- What to produce:
Where the material below has a line containing "This screenshot has width=1280, height=800.", start repeating exactly, and keep going through the line containing "Select 个人中心 in", with no other lines.

- Provided entries:
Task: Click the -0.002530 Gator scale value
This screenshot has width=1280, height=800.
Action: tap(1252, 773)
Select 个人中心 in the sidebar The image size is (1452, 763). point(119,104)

--

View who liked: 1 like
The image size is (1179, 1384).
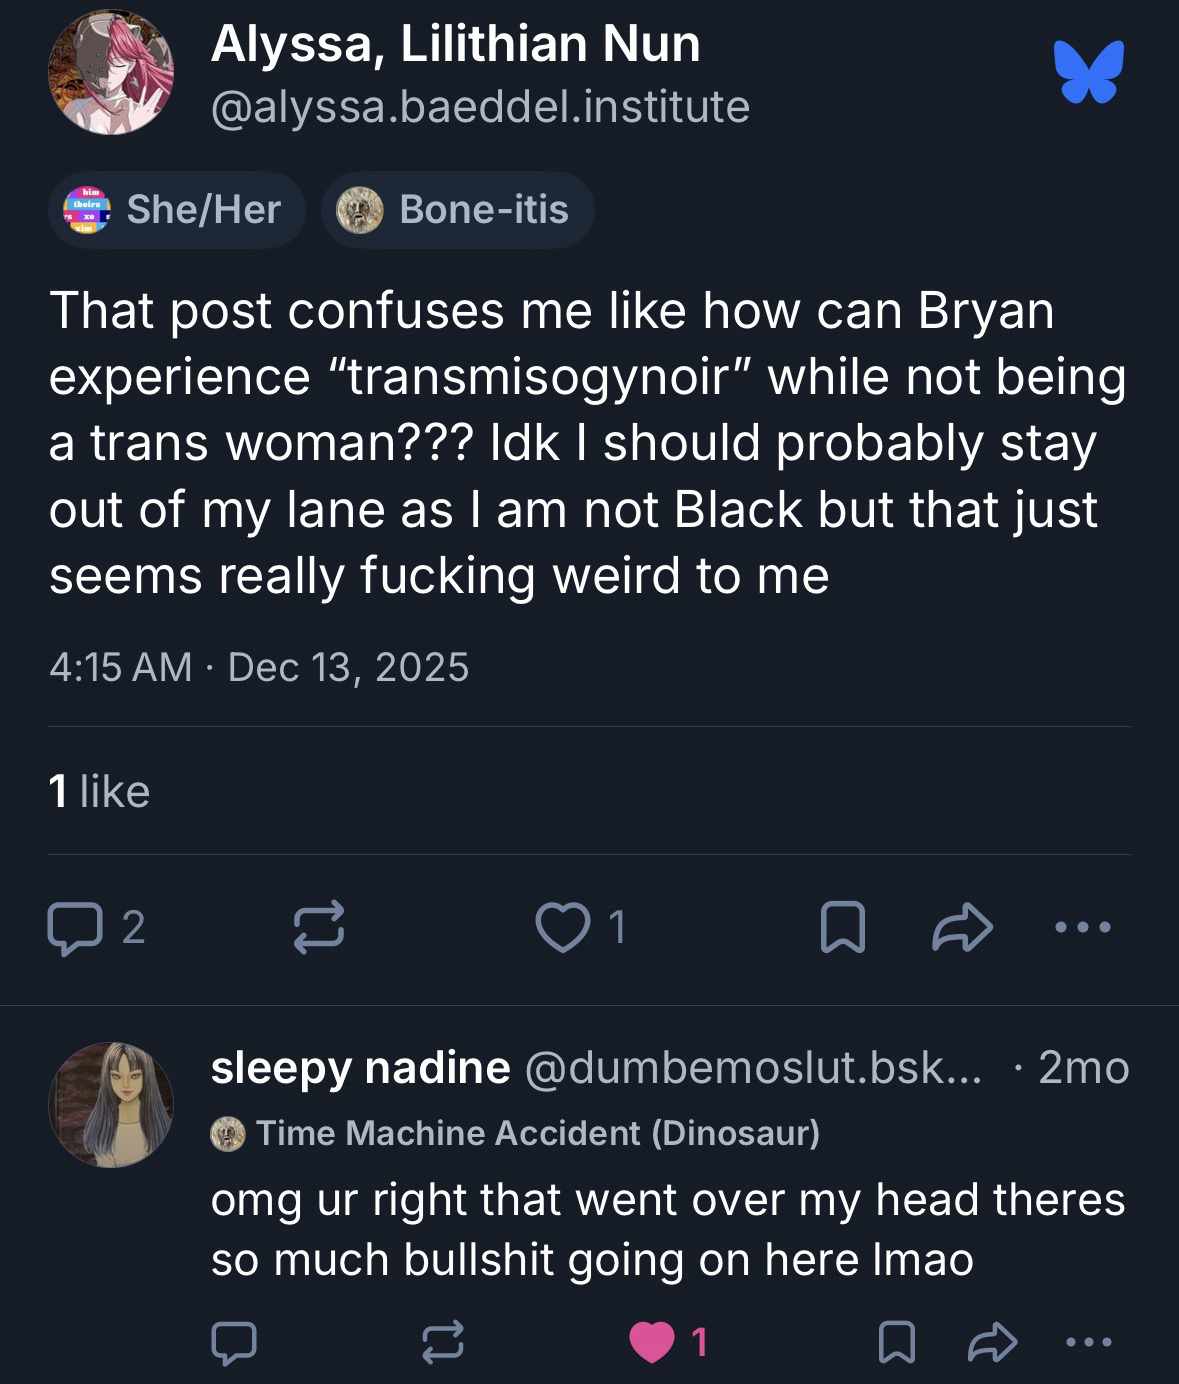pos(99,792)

- Written reply:
This screenshot has width=1280, height=800.
Action: tap(1252, 773)
Select 个人中心 in the sidebar The image size is (1452, 763). point(119,104)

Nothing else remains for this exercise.